[[ DATA SUPPLIED open ]]
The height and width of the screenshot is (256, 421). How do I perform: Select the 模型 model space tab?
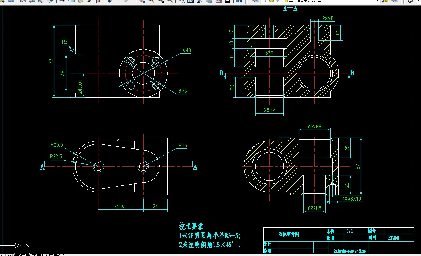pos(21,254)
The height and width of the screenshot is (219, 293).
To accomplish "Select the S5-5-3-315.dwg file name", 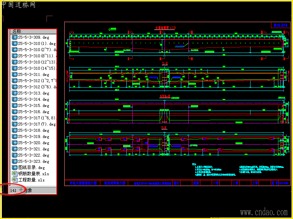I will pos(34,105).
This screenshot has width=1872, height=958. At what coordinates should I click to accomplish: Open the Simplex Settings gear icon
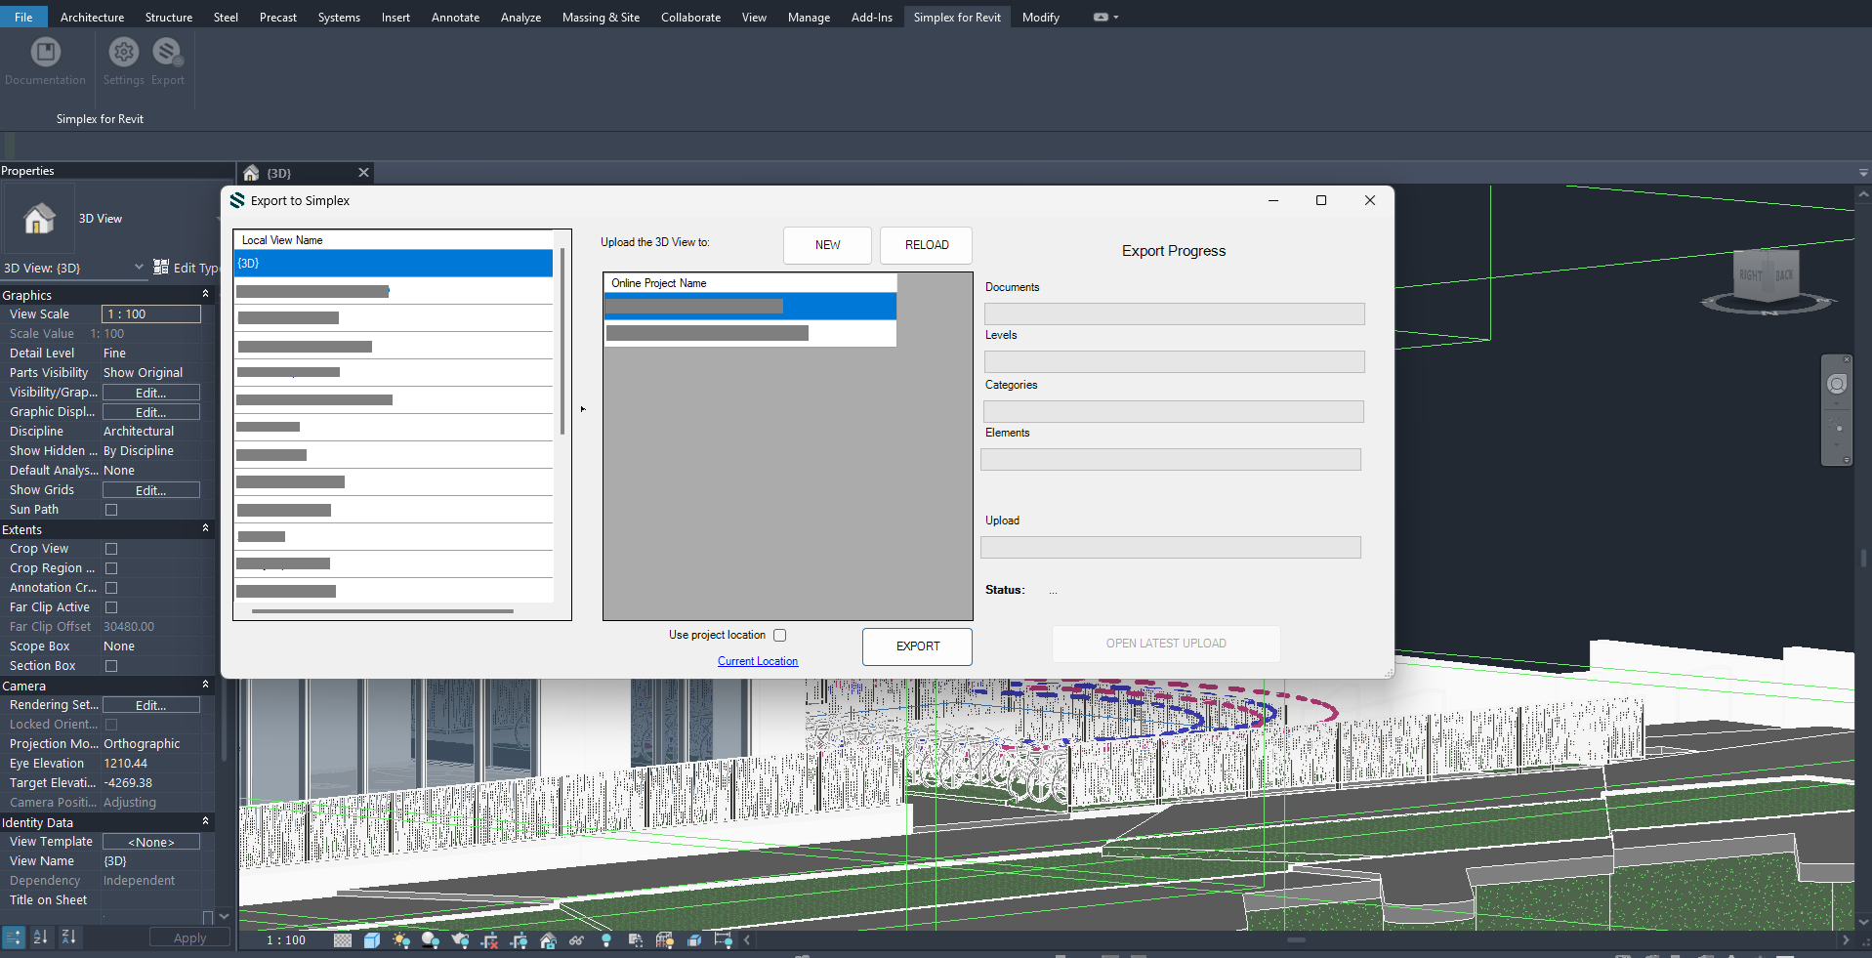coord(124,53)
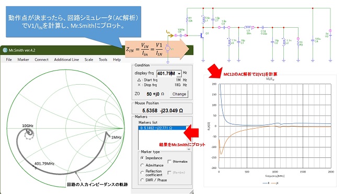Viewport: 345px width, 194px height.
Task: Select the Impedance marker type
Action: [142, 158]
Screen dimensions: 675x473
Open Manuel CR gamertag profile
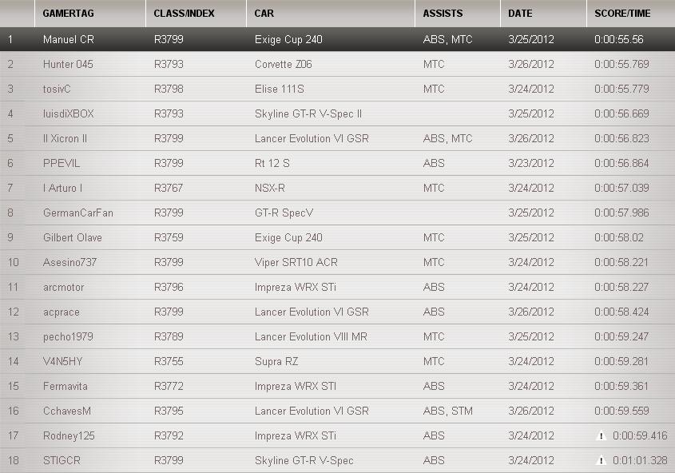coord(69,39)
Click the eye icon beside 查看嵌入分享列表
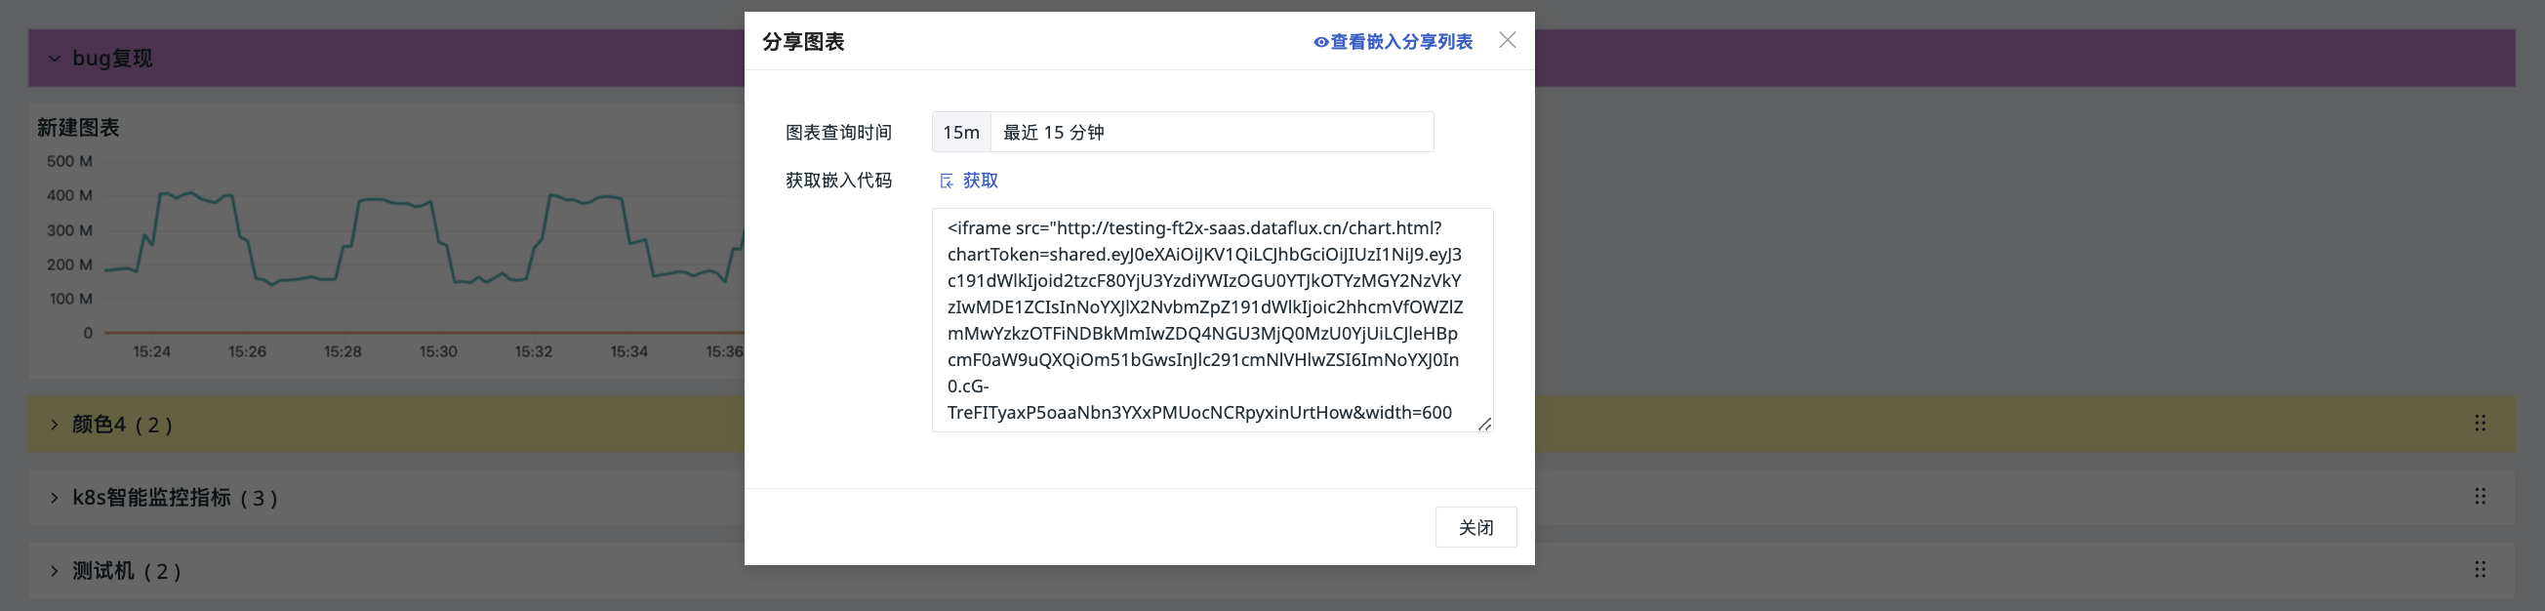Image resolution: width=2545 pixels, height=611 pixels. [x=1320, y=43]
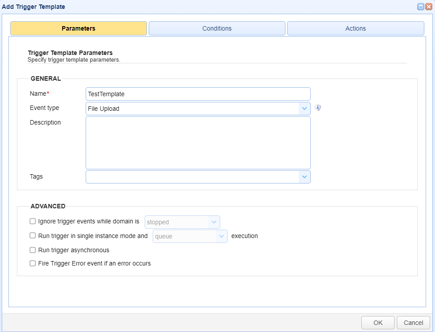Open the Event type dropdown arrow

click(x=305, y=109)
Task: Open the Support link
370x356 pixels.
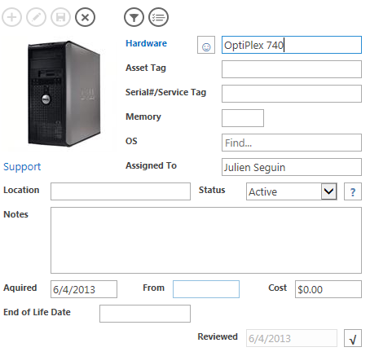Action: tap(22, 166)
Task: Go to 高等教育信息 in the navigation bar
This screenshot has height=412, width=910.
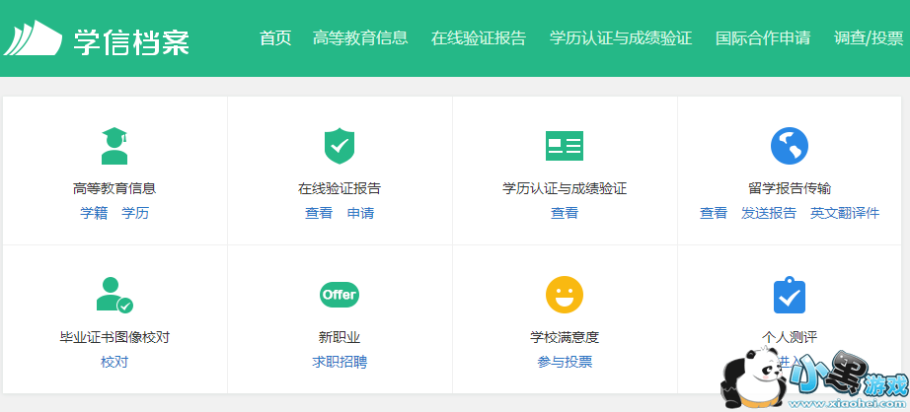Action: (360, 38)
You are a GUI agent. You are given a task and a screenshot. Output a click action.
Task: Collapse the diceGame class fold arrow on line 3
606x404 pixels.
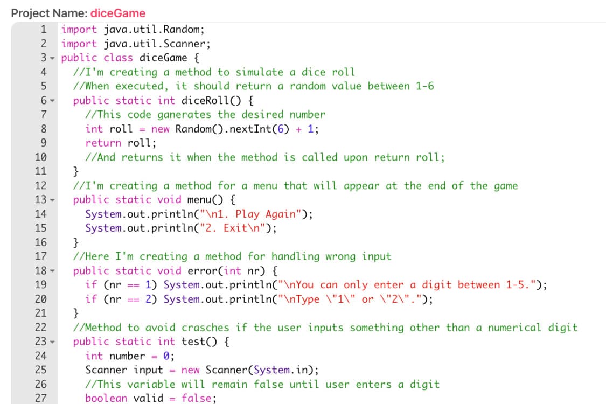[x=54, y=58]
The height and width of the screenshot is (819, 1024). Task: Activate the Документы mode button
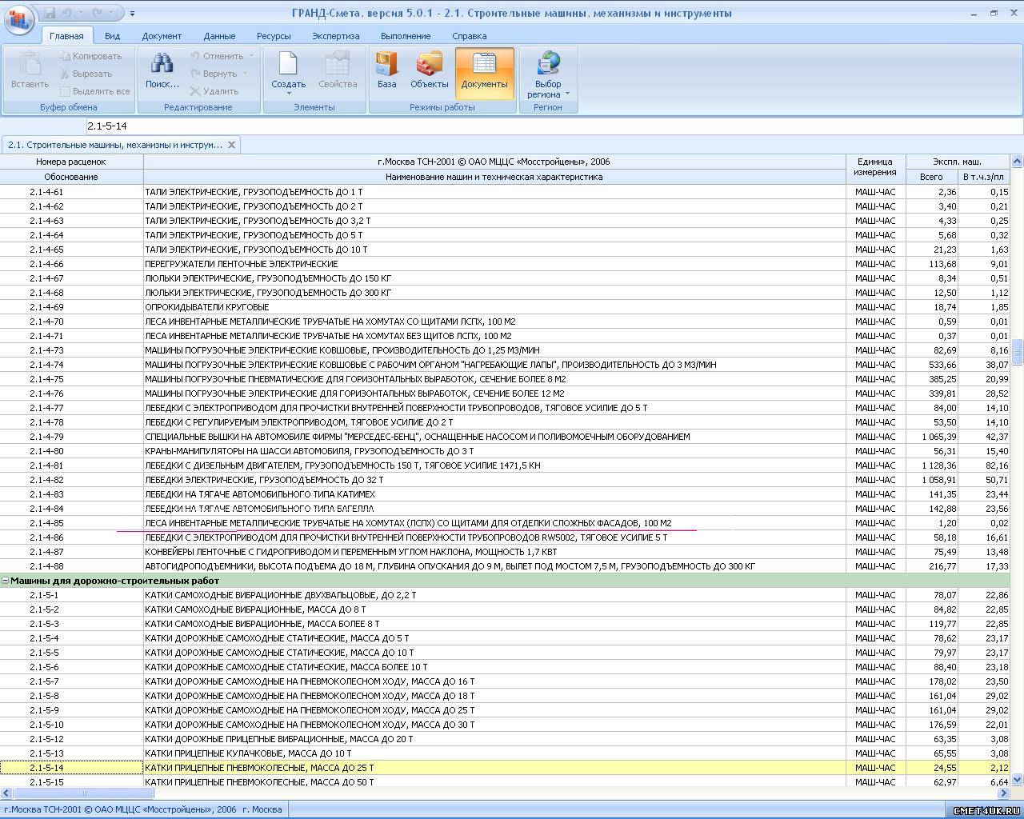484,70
[[ DATA SUPPLIED closed ]]
(AIM OF THE EXERCISE) Skip the pictures and retype exactly the lines from the one that contains "606x404 pixels." to the last line of the records.

(OUTPUT BELOW)
606x404 pixels.
[x=54, y=58]
The height and width of the screenshot is (819, 1024). Task: Activate the Документы mode button
484,70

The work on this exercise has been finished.